Part 3: Carnival Mourning

Anticipation woke me early, my heart banging rapidly-out a reggae beat, jam-packed jots of shuddering low-end frequency licking open my eyes. Skanking figures dissolved from the night time dance into the day, a splash of Wray and Nephews remaining like a wet dream. Carnival morning is better than Christmas morning.

Then I felt the familiar acidic churn in my stomach, the rough sour chunks slide silently up my throat. Waves of queasiness linking fingers with rippling anxiety. I ran to droop my head over the china white bowl, staring down the familiar inside. I waited, again, for some relief.

But I wasn’t sick. Instead it simmered and gurgled, as always, just underneath like a bully, the lingering threat worse than the punch and I wilted over with exhaustion. Fatigue already tainting the early air. Morning sickness is a mean lie. All day nausea that never fucks off is more accurate. It feels like the desperation of a Sunday hangover, an agonizing awareness of the day rolling definitively past, willing Monday on just to feel alive again. Except this Monday doesn’t come.

That night Clifford drove us to Grow in Hackney Wick, where a long-time favourite DJ of mine, Uncle Dugs, was playing on Clifford’s Soundsystem, Natural High Power. I swayed happily within the lights, soaking up the sound with several gallons of juice, (it’s only when you don’t drink alcohol you realise the impressive amount of fluid humans consume on a night-out and the heightened amount of time they spend pissing.) Breathing-in the sub frequencies felt like pumping new-charge into my wires. This has always been the trigger switch for my internal happy place.

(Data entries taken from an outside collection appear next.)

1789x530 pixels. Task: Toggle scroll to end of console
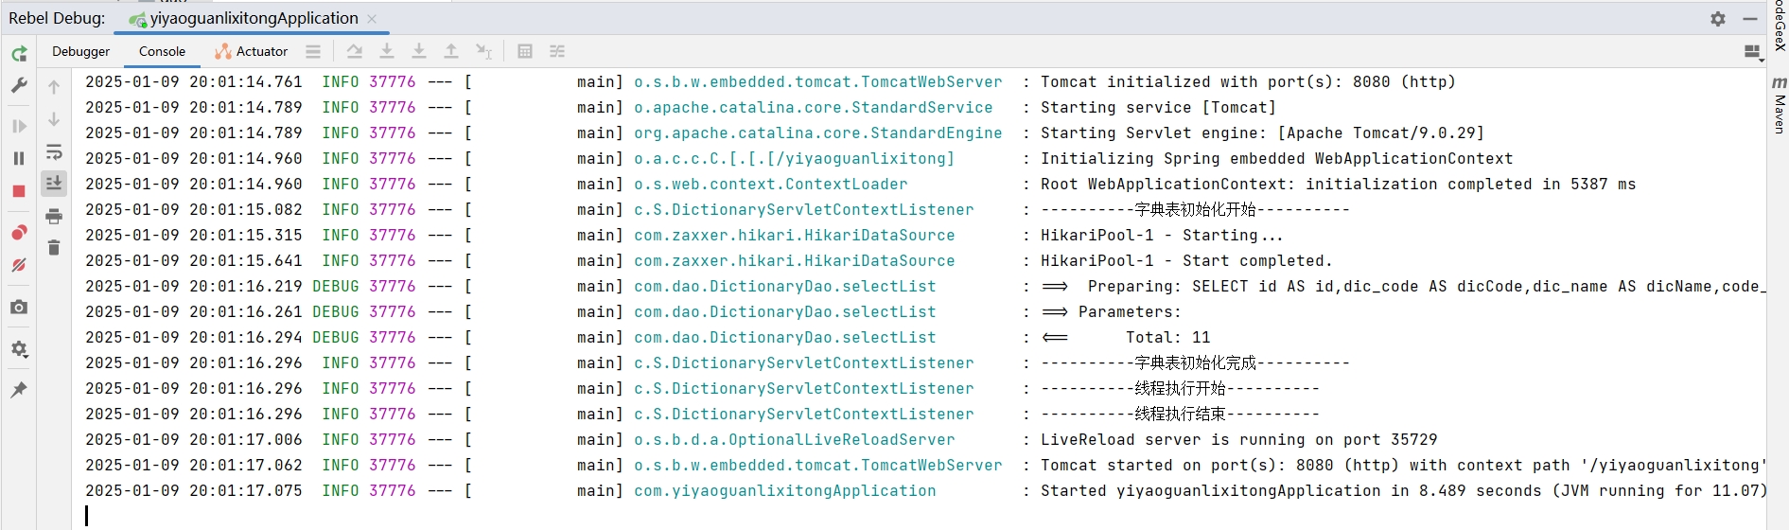tap(54, 184)
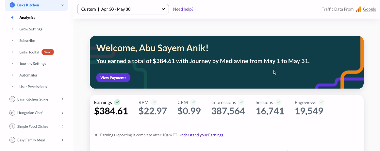Click the Impressions trend arrow icon
The width and height of the screenshot is (380, 151).
tap(241, 102)
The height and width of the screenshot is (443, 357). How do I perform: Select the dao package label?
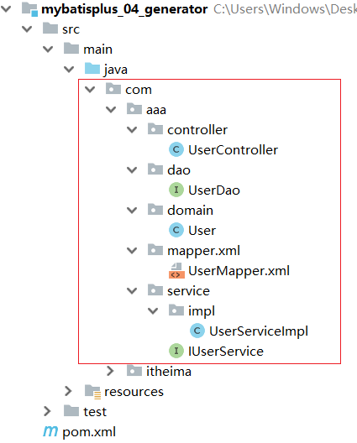[x=179, y=170]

“What’s your plan for tomorrow?” My friend asked, the current of a carnival weekend sneaking through her voice, and I implored Jah to give me just this one tiny weekend of health, just these couple of days to feel like myself again. If I could have that, I swore, I would never complain again.

But that feeling I’d been holding at bay for a good few hours still loitered in my shadow. As we wove home, about the South London tarmac, it clawed its way quickly back up with such force that I had to shout, “Pull over!” just in time to hurl several-hundred pints of juice first into an empty McDonalds bag I found under Clifford’s back seat and then artistically down the side of a garage. That feeling of life had been momentary. Nothing had changed and I crawled back into bed, miserable again.

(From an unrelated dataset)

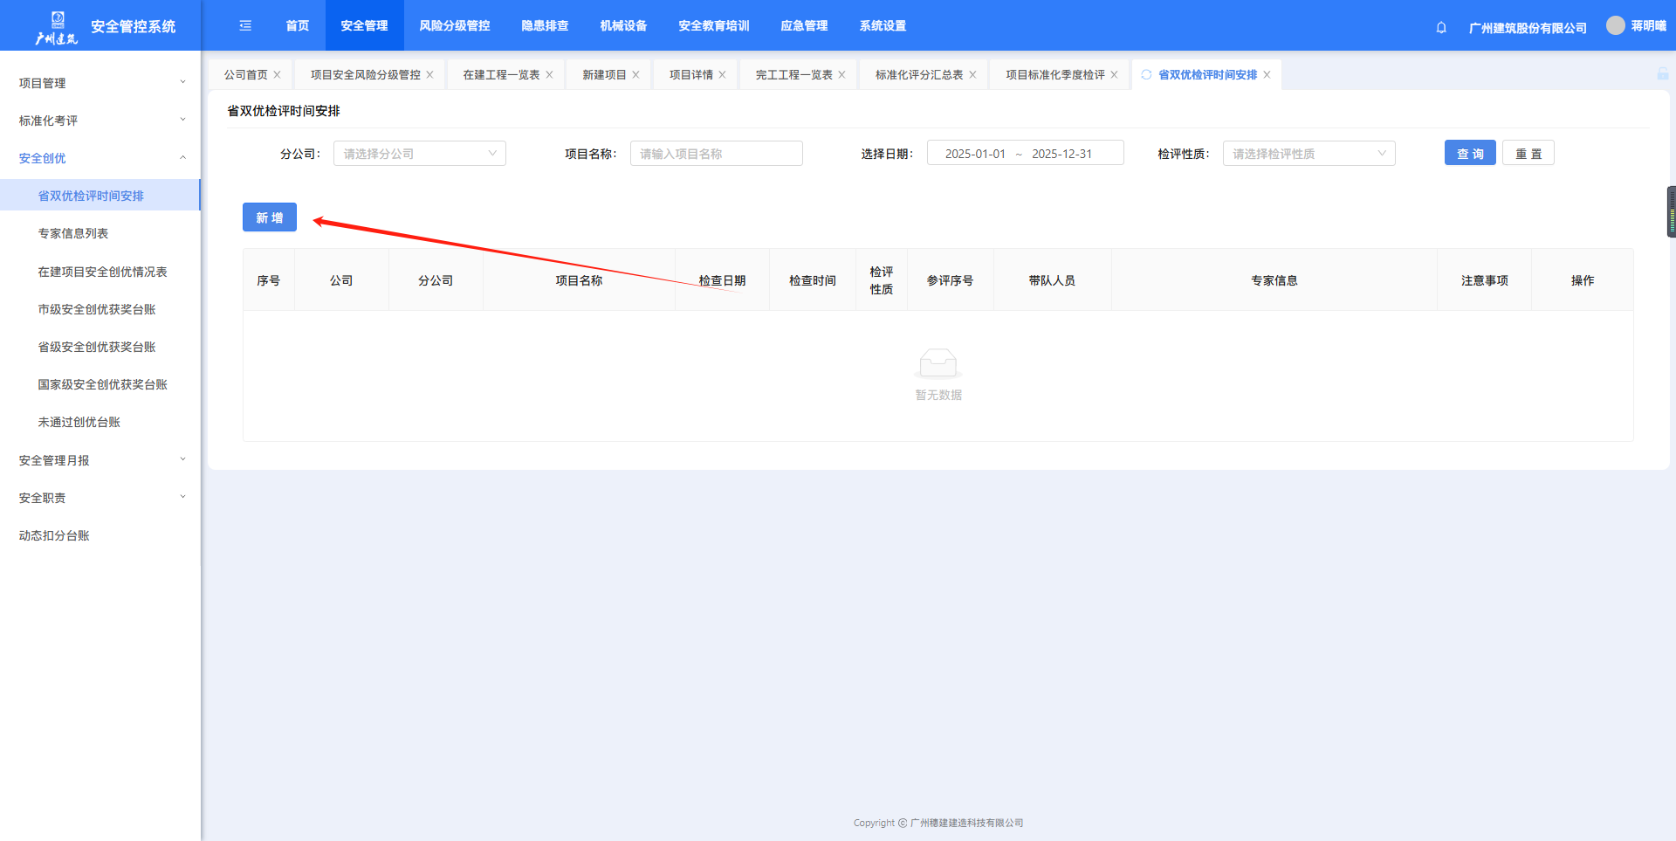Open the 分公司 dropdown selector
Screen dimensions: 1676x841
click(419, 154)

Last year at carnival it rained so much that we were drenched through, dripping in a river of piss by Aba Shanti-I, Clifford crouching under a lorry to stop his curry goat from getting diluted (maybe he just likes getting under lorries?) This year, of course, the sun blazed as strong as the crowds soaking it up. I was inside, my rib cage being torture-tickled by a million razor-winged butterflies, with no rest-bite from shade, riding the very edges of panic. “Well it was probably your last carnival anyway,” my mum told me when I phoned her (definitely the most unhelpful thing I could have heard) to which I replied with extreme irritability, “why, am I dying?”

It felt like it.

A miniature upside was that Clifford didn’t go to Carnival either, but he also wasn’t at home. Leaving and returning while I slept, working weekends, he was (unbeknown at the time) gradually getting where he wanted to be, but it was leaving me further away from where I wanted to be. I felt remote, housebound by sickness, fenced in by a wall of washing up and filthy heaps of unwashed clothes. It cluttered up my brain. The only thoughts were a barraged of visions I couldn’t quite escape, of me being at home alone all the time with a tiny baby, while Clifford worked all hours of everyday so we had enough money. It was bleak.

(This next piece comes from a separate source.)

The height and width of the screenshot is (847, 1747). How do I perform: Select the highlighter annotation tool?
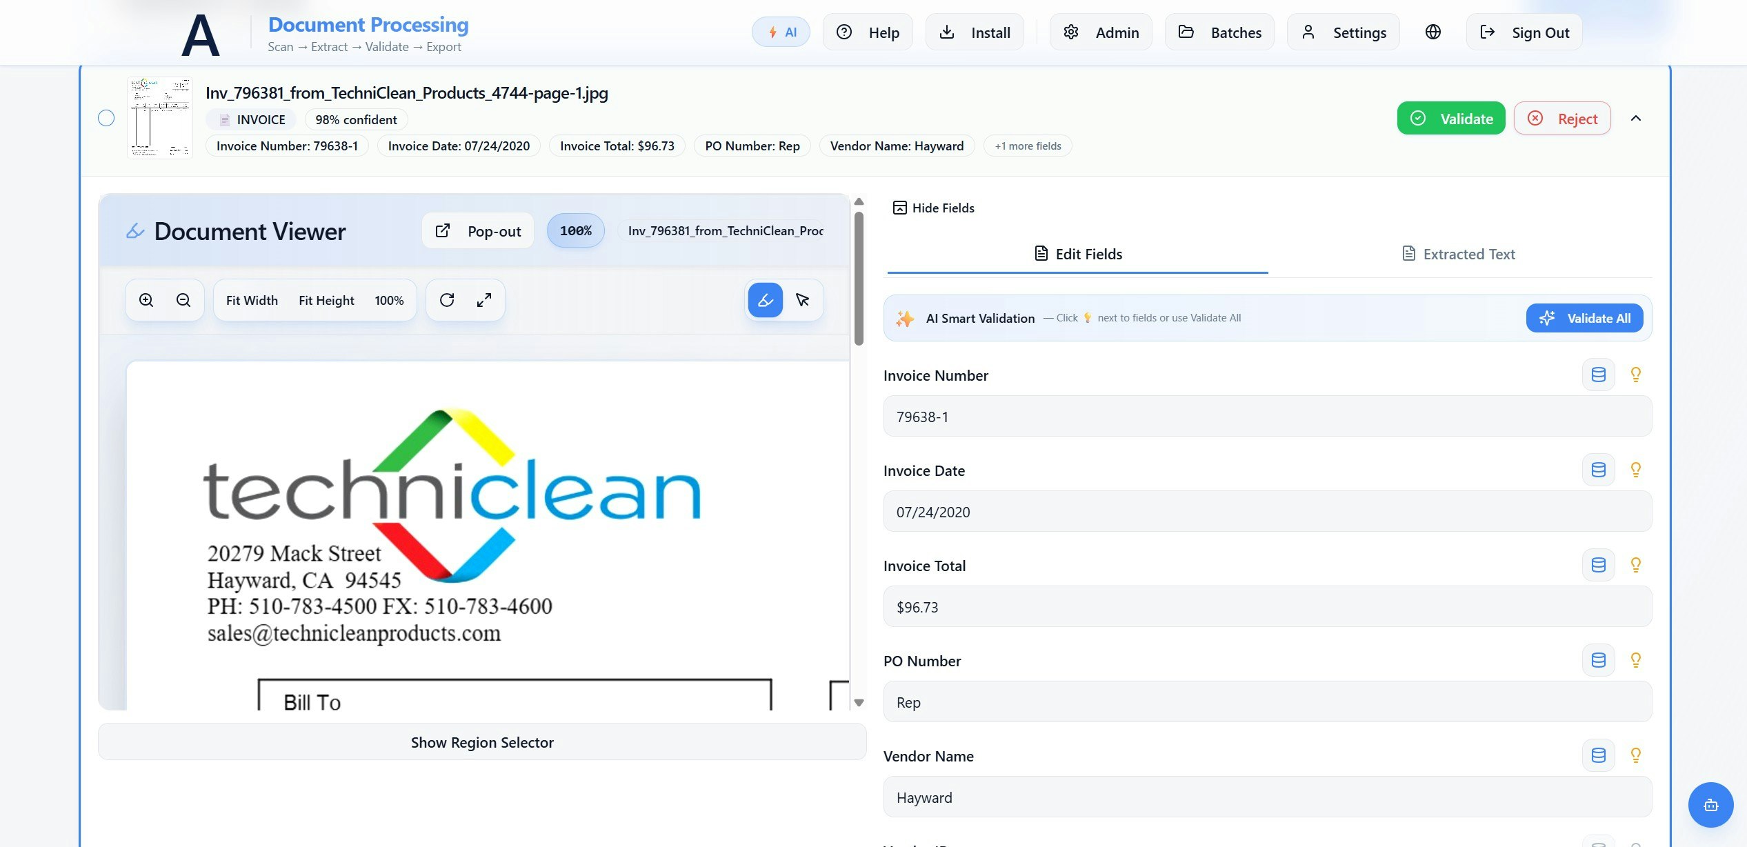click(766, 300)
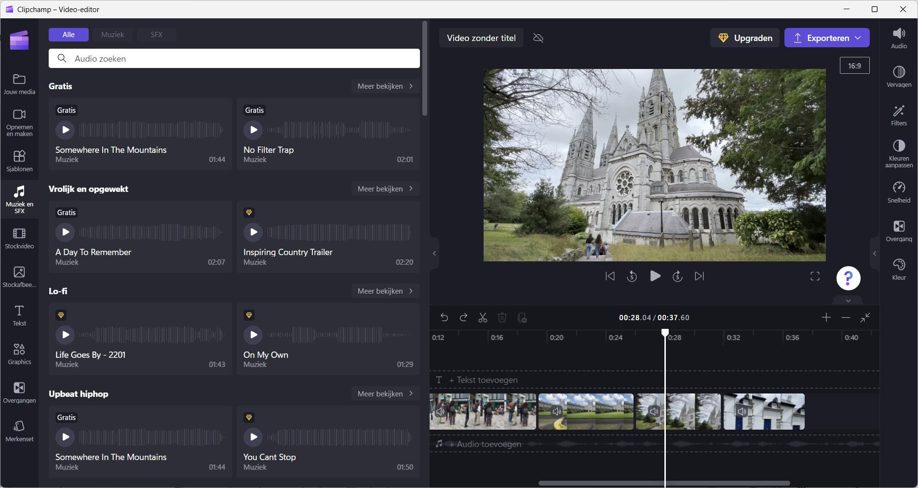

I’ve always been first-rate at hiding when I’m feeling down, carving out that isolation even more. It is extremely hard to connect good thoughts with something that makes you feel so low, but I felt like if I was depressed a simple conclusion would be drawn; she’s made a mistake, she doesn’t want to be pregnant, she doesn’t want her baby. “I’m so glad we get to go through this, it’s such a special journey,” my non-pregnant friend gushed and I smiled sweetly, just you fucking wait.

A few days later I’d managed to make it through work again in a fairly normal-looking state, exhausted, only to collapse onto the bus, summer slowly giving way into autumn darkness through the window behind my head. The dusty pink light splashed against the horizon while pin pricks popped out all over the city. I blinked at the London skyline, seen one million times, still stirring up something as if it were new. The setting for the script of my life, the whispering memories, fragments of who I was and became forever stashed in between those buildings.

And then, out of nowhere, I felt something odd. A sense of fierce protection, for someone I didn’t know yet. The realisation that they too could grow up amongst these structures, that this skyline could hold their delicate, daring dreams, just like it held mine. One day they could look across it with the same electric excitement of possibility.

Startled, and in a rare breather from sickness, I felt compelled to rest a hand on the top of my tummy.